Kia ora Eric,
It presumably depends on your browser's capabilities: when I click the PDF links here, it opens up a page on which the PDF is embedded and I can read it straight away after a single click. For me that's more convenient than downloading it and having to open it in a PDF reader, then for the next article close the PDF reader and switch back to the browser, and later having to declutter my downloads folder. For people with browsers with fewer bells and whistles (or for machine input like your program) there's that extra click, but everything is trade-offs.
I expect the OJS project would take feedback on better ways to architect their software though. (Probably more reluctantly if it involved massive database changes, but still...)
From: Code for Libraries <[log in to unmask]> On Behalf Of Eric Lease Morgan
Sent: Sunday, 26 July 2020 1:23 AM
To: [log in to unmask]
Subject: Re: [CODE4LIB] Publishing announcement of Special Issue on AI, Machine Learning, Data Science, and Libraries
Yongming, thank you for bringing this to our attention. AI in libraries is a hot topic, for sure. I sincerely look forward to looking them over.
To anybody or everybody, let's suppose I wanted to read the whole issue of the journal described above. How many clicks does it require to get the content? In this case, the answer is 2 times the number of articles, or 3 times the number of articles if I go through the DOI. The answer is at least 18, if not 27. Furthermore, answer me this. What are the URLs pointing to the PDF versions of the articles described above?

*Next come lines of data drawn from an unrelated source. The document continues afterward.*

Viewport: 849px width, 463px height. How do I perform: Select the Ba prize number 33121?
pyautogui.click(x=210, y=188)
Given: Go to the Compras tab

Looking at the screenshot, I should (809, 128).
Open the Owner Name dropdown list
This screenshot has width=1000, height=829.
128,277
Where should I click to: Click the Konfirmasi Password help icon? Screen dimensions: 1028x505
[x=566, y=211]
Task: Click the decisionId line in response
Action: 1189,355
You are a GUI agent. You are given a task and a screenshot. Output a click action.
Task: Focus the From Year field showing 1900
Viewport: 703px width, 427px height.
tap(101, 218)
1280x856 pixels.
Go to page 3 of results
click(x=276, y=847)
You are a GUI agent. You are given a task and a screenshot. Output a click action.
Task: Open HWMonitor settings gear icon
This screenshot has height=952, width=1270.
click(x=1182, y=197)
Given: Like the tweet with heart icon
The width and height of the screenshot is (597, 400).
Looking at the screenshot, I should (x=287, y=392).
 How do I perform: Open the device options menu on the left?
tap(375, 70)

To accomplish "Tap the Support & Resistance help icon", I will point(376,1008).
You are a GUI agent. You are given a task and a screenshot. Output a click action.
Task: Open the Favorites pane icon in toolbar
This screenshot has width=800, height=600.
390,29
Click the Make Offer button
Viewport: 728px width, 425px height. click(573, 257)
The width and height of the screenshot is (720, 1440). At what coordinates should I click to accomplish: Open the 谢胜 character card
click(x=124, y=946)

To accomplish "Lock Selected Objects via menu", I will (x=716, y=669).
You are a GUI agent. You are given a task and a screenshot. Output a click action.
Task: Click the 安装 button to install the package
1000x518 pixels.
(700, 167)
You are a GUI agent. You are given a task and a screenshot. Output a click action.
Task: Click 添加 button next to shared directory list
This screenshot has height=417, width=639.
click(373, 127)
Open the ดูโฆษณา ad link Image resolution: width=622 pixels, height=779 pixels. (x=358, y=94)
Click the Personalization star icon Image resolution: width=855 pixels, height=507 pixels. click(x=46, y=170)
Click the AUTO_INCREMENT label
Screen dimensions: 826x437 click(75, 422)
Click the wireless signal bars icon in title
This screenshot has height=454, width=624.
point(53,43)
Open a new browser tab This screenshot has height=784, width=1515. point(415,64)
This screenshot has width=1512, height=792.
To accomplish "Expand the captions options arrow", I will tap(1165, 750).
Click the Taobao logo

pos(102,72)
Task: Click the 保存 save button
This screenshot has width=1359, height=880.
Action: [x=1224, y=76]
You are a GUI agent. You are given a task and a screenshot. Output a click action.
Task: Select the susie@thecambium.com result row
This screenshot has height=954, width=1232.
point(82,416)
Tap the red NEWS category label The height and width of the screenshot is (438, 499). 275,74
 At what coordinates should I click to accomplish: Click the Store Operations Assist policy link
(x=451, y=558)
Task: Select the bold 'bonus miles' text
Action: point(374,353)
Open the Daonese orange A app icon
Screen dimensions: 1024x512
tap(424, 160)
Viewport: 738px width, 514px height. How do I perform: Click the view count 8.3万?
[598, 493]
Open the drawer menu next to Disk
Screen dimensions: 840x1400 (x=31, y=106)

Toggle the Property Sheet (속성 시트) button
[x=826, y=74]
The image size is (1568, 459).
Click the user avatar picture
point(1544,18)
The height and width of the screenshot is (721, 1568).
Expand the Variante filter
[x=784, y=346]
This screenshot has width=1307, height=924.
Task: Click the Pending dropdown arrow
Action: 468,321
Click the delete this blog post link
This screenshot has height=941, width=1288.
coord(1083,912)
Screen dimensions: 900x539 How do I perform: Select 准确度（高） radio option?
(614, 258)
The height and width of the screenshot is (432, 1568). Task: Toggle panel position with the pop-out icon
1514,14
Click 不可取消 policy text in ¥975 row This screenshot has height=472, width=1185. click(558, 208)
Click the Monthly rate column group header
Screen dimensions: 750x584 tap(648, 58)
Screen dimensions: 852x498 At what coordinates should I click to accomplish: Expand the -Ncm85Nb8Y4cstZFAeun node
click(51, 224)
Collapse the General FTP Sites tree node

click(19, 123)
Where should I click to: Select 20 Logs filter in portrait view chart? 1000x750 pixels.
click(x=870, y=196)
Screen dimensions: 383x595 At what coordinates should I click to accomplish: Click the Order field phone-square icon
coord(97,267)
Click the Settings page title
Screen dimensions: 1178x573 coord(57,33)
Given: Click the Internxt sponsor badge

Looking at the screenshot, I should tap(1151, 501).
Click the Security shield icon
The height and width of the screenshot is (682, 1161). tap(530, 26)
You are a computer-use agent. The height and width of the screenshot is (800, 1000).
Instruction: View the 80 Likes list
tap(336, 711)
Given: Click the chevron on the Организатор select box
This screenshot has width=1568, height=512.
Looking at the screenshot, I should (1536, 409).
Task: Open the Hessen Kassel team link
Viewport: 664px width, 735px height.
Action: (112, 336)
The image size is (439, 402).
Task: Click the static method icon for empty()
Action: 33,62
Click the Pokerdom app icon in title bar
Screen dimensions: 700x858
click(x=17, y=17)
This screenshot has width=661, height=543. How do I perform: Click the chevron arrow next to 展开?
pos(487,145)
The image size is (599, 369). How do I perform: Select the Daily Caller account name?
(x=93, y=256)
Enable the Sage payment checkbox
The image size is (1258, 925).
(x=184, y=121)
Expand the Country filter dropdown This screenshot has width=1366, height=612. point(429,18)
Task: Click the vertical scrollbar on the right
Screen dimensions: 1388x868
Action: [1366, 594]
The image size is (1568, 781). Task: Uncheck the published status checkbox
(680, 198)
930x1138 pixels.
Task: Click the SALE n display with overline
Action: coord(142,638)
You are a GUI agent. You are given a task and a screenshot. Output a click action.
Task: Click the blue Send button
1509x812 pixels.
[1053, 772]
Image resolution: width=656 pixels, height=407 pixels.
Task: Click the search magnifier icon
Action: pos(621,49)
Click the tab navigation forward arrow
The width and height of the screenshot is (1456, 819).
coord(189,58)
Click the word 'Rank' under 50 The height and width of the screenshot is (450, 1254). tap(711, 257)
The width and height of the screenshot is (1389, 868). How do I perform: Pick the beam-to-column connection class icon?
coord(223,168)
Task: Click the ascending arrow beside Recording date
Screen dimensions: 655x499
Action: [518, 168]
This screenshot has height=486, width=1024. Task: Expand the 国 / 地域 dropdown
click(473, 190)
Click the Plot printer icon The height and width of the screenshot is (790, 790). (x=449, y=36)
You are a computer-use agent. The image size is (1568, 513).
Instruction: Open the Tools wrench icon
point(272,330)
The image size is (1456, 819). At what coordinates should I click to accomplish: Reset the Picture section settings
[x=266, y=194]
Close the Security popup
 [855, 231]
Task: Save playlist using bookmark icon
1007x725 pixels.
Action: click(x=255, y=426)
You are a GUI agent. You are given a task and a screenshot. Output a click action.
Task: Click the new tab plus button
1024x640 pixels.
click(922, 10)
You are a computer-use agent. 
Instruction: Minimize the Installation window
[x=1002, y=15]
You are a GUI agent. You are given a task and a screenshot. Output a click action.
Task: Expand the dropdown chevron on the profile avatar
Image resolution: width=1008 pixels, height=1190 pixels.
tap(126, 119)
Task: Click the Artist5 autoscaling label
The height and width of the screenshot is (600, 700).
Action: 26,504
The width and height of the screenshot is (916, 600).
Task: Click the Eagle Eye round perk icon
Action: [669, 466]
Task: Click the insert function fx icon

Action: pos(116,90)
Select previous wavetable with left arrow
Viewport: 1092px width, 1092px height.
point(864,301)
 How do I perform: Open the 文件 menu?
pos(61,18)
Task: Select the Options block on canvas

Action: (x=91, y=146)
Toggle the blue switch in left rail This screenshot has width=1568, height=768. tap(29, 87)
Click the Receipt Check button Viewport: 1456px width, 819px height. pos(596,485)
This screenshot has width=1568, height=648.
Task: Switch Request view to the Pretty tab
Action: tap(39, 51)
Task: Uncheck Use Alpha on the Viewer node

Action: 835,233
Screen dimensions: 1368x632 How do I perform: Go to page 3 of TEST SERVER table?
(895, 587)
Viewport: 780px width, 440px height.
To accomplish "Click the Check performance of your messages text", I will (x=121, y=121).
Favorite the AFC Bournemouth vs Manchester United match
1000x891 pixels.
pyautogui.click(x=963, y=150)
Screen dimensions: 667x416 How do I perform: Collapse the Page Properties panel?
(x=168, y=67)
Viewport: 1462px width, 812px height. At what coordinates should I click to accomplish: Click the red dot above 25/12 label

"C'mon, Eric, don't be a jerk. Eighteen clicks is not so bad, especially when you get the content for free." And my reply is, "It is not really the number of clicks. Instead it is about conflation." The URLs to these things -- as well as in many many many things across the 'Net -- are conflated. The 'Net overflows with "not here but there" messages; the 'Net overflows with "dummies" as they used to be called in libraries. You know, those wooden blocks put on library shelves that say, "This book has been moved to the Reserve Book Room until further notice." The dummies were frustrating.
I'm sorry, but the utter truth is links break. The problem only gets compounded when identifiers need to be resolved or splash ("landing") pages get put in the way.
I assert few people will read all of the articles in any journal if they have to click through 18 different times in order to read/download the documents. I assert even fewer people will read the whole of a conference proceedings. Remember when conference proceedings where distributed in a single volume, and you could easily peruse through the whole thing? We can still have such a thing, if the links were managed differently.
In short, I wish sites wouldn't tease me all along the way, and don't make me hunt for the download link from the landing page. Give me the link to the thing, not a surrogate. "Save the time of the reader."